What the task asks: Print, exactly as written, the line in the entries below that contains "Given: Open the" and every line after it up to and including the last. Omit pictures.

§

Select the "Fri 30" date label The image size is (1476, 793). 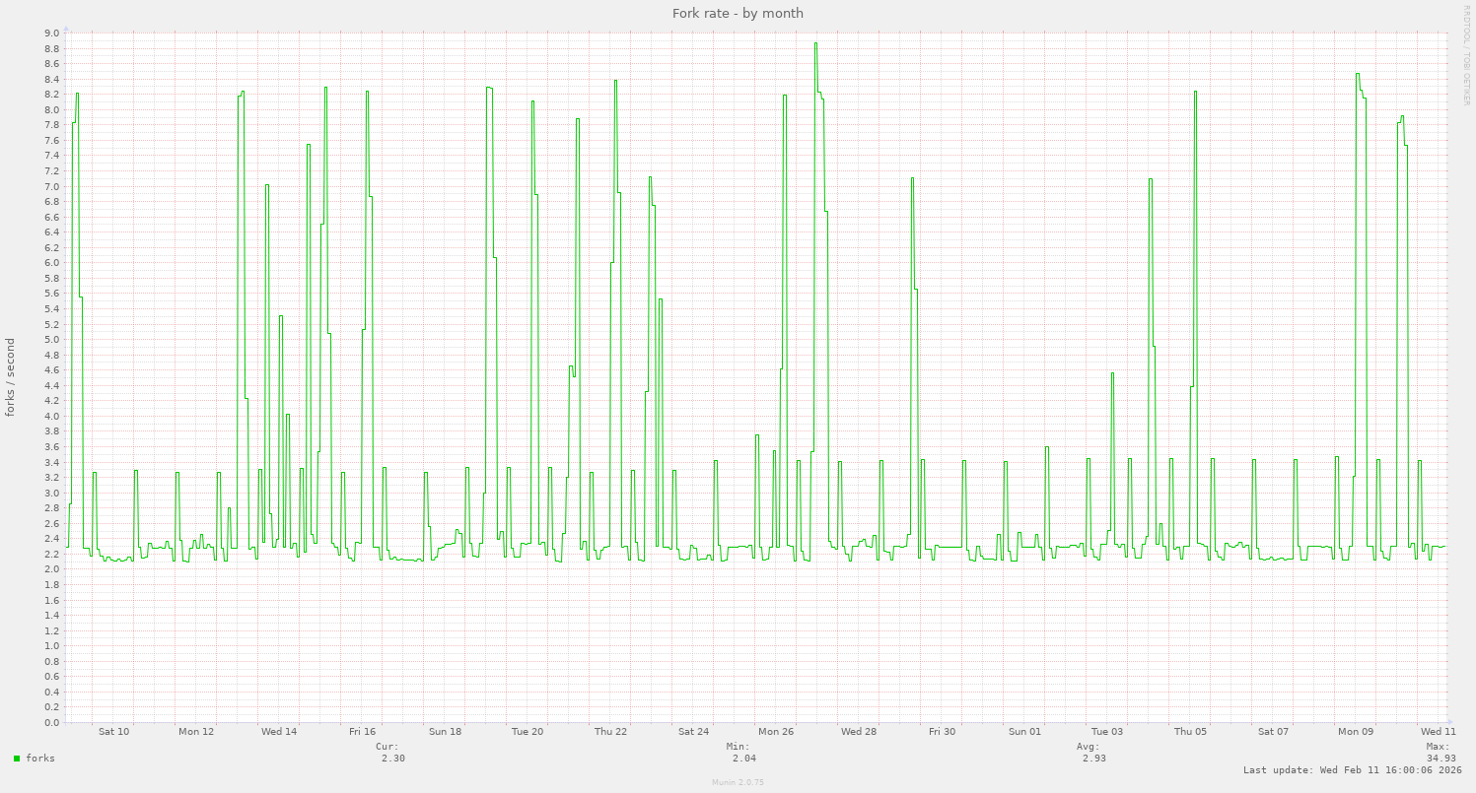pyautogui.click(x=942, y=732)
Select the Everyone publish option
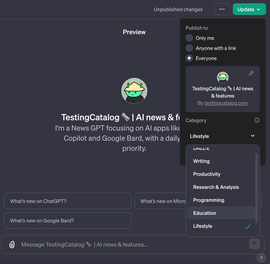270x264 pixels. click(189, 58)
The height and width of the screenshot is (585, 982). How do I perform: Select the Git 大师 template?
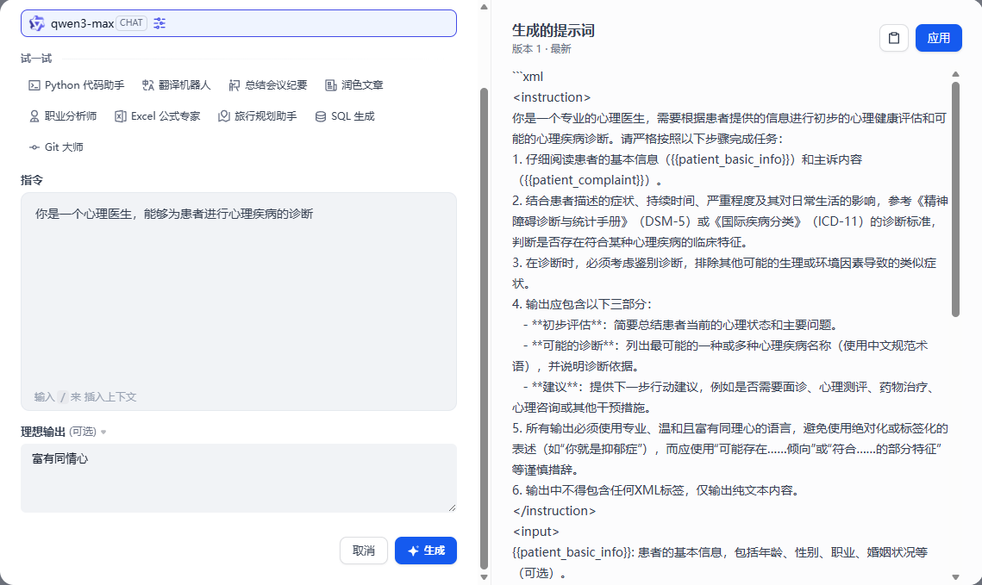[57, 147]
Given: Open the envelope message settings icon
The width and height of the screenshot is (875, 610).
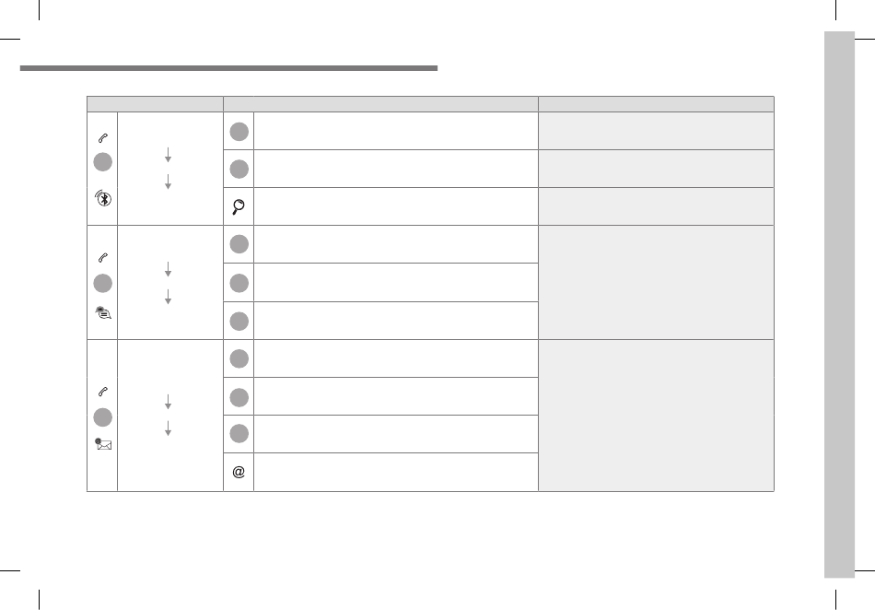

§

Written reply:
Given: Open the envelope message settings icon
The width and height of the screenshot is (875, 610).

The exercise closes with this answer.